__What to work on__: Could you set down exactly the lines of the data below, starting at the one that holds "Instruction: Click the Embed gear button" and ending at the one that holds "Given: Click the ellipsis", both included, and only those?

Stored dataset items:
= = =

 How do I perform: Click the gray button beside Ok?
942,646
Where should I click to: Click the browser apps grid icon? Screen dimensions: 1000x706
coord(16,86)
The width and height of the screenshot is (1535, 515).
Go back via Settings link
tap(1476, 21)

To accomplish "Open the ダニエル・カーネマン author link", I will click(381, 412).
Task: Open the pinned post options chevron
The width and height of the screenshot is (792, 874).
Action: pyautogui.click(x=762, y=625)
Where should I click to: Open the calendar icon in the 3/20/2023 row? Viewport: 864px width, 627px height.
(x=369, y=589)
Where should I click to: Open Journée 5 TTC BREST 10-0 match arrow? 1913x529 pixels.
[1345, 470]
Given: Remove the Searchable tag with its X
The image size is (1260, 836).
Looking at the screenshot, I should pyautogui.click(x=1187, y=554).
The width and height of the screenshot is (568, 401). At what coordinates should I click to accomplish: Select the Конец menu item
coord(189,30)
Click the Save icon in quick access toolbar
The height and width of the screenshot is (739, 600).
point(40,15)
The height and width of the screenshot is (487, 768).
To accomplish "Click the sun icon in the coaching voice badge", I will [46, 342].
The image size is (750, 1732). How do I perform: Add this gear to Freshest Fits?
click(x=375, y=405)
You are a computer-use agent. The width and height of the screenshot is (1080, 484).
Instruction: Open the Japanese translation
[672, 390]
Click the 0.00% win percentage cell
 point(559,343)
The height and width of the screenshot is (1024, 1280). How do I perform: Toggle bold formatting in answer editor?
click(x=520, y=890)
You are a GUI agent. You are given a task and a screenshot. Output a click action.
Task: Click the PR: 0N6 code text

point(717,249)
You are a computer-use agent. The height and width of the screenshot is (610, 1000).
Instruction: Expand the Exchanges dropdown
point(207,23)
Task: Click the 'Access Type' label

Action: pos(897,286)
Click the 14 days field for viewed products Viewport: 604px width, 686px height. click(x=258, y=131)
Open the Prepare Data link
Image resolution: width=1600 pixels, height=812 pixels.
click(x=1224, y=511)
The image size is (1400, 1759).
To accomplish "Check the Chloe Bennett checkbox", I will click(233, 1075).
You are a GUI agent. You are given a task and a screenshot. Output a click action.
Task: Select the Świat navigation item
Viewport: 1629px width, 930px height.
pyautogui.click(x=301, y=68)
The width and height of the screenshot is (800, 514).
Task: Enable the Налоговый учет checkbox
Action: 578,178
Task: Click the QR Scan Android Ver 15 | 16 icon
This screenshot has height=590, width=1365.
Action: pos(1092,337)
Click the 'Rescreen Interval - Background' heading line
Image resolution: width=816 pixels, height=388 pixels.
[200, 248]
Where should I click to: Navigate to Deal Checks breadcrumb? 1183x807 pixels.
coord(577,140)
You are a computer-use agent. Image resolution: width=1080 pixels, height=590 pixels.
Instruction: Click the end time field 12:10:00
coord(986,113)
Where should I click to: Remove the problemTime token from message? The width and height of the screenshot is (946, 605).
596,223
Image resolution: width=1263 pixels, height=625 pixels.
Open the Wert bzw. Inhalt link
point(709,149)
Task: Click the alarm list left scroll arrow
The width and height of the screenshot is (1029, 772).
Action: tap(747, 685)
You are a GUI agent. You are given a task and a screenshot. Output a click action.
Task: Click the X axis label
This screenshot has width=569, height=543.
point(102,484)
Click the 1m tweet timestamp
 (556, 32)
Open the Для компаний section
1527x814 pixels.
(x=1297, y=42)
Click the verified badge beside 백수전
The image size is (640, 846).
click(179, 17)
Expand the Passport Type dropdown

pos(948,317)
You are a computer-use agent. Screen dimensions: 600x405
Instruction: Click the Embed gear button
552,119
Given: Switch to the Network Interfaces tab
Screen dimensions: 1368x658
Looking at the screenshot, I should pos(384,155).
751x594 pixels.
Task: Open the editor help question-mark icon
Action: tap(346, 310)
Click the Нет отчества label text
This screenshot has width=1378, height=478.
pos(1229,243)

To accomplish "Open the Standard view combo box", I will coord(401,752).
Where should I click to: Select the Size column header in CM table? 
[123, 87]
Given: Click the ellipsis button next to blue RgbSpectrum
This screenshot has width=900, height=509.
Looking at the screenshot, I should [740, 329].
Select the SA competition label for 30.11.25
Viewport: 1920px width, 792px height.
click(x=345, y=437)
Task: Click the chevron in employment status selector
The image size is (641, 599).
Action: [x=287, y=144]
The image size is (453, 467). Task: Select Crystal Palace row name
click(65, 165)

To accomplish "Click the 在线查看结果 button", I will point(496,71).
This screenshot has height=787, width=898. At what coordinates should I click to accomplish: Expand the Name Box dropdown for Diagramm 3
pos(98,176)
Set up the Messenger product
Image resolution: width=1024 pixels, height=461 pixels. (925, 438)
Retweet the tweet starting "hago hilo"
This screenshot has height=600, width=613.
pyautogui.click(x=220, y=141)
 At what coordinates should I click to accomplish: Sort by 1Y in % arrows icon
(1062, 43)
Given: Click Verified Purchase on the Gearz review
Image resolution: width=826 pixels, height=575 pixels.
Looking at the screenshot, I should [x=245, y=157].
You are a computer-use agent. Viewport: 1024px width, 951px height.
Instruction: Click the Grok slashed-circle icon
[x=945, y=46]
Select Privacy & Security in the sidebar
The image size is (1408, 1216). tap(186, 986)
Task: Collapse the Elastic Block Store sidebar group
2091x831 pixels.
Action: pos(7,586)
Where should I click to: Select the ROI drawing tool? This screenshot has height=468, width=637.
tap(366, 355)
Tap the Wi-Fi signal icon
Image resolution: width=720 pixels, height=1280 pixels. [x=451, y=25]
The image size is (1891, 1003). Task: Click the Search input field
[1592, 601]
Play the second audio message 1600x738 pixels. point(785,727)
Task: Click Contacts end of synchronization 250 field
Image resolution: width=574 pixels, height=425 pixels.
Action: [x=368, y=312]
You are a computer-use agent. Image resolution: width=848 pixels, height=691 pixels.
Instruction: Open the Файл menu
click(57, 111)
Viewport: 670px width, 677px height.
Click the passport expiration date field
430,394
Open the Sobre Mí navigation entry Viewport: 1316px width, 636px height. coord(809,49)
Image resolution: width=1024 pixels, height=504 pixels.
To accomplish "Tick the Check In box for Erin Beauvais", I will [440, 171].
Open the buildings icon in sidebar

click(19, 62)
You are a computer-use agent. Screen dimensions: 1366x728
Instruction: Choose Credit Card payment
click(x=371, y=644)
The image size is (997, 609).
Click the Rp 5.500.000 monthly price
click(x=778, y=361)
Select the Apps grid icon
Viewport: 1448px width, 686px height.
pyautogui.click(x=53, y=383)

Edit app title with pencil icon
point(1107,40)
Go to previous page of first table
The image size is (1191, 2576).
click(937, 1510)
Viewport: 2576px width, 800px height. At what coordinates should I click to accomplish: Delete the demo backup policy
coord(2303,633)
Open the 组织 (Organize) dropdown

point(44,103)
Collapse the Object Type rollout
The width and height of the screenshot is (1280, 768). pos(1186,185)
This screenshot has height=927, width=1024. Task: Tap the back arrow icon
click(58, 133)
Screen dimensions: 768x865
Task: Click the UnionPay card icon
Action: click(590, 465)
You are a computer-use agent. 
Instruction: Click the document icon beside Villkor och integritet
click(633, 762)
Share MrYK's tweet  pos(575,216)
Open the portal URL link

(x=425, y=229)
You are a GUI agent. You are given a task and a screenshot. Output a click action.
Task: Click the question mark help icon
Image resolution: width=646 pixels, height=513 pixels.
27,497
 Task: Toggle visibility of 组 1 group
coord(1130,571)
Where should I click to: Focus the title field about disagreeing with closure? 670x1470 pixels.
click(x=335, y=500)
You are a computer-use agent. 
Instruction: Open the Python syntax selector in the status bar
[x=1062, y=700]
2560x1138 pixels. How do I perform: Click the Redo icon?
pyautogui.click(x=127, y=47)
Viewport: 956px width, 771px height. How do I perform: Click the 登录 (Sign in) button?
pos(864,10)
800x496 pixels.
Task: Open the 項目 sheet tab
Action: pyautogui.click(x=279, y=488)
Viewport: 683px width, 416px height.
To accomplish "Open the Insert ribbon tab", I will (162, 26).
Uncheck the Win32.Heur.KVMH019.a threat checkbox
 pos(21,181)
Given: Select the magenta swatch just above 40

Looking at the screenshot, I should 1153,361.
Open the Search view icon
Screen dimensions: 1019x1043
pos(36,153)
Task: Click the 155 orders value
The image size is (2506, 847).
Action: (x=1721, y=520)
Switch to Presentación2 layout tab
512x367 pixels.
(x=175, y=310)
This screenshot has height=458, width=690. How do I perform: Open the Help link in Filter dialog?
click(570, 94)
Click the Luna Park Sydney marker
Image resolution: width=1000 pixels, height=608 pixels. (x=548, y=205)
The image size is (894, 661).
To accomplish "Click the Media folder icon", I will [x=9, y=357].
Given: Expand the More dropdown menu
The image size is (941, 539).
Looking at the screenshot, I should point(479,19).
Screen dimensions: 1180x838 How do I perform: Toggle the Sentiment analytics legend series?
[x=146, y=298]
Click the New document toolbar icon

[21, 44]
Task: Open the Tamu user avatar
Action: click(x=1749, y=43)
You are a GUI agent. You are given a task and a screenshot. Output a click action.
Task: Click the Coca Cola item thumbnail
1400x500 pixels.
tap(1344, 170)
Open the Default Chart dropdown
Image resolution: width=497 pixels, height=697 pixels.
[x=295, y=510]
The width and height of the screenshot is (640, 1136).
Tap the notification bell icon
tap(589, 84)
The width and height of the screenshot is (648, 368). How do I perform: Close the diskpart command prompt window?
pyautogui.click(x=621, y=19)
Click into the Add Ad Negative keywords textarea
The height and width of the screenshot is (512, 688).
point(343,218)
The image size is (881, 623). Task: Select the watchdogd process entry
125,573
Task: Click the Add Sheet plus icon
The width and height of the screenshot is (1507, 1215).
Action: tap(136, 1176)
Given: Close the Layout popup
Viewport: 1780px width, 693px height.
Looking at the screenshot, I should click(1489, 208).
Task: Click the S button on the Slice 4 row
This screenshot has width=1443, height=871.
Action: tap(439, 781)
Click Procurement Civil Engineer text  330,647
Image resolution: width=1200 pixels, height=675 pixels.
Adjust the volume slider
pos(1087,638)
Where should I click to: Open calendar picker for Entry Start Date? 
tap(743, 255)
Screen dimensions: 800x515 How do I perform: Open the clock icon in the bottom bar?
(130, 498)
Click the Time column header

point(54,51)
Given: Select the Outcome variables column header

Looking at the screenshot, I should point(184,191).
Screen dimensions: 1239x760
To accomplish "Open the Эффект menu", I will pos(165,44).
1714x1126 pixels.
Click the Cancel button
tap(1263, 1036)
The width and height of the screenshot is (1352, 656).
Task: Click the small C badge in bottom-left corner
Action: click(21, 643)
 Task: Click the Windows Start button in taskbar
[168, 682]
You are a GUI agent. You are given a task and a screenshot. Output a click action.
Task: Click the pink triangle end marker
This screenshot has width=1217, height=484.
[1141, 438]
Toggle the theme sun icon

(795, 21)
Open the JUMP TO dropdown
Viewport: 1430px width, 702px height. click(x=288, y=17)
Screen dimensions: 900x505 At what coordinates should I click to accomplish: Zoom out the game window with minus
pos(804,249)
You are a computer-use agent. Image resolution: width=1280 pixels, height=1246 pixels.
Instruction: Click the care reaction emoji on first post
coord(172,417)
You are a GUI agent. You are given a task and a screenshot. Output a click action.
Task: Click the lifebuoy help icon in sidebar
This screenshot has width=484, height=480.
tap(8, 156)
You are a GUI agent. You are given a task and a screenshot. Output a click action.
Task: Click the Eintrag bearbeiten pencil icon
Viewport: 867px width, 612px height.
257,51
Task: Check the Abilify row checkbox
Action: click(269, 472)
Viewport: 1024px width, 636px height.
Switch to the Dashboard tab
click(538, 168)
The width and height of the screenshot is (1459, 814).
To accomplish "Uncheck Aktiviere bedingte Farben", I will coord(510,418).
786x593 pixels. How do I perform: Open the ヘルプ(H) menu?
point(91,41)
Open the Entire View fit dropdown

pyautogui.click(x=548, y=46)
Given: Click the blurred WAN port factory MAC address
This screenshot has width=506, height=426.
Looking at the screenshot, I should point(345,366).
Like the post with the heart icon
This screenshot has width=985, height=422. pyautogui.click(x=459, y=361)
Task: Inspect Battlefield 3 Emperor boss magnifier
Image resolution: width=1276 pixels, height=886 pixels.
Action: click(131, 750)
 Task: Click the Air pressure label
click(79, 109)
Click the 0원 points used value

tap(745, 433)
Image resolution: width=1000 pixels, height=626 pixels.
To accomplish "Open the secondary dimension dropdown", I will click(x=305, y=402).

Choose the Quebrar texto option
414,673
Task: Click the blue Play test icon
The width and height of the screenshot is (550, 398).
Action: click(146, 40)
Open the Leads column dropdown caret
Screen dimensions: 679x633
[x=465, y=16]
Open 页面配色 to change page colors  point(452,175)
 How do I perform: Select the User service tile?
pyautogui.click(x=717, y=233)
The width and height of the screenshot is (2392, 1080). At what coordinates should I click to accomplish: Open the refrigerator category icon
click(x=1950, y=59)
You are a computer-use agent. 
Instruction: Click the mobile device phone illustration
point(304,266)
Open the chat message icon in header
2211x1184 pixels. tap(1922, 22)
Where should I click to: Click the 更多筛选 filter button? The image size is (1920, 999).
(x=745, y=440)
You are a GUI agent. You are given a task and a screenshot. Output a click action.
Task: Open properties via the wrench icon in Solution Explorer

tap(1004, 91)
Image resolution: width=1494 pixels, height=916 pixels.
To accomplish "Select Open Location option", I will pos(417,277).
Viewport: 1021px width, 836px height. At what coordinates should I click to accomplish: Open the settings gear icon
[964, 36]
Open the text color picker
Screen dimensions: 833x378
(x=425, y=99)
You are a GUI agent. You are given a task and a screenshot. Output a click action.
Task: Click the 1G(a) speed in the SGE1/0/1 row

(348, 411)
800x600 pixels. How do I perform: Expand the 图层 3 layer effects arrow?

= = =

__Finished task__:
Instruction: Click the Embed gear button
552,119
Given: Switch to the Network Interfaces tab
Screen dimensions: 1368x658
Looking at the screenshot, I should pos(384,155).
751x594 pixels.
Task: Open the editor help question-mark icon
Action: tap(346, 310)
Click the Нет отчества label text
This screenshot has width=1378, height=478.
pos(1229,243)

To accomplish "Open the Standard view combo box", I will coord(401,752).
Where should I click to: Select the Size column header in CM table? 
[123, 87]
Given: Click the ellipsis button next to blue RgbSpectrum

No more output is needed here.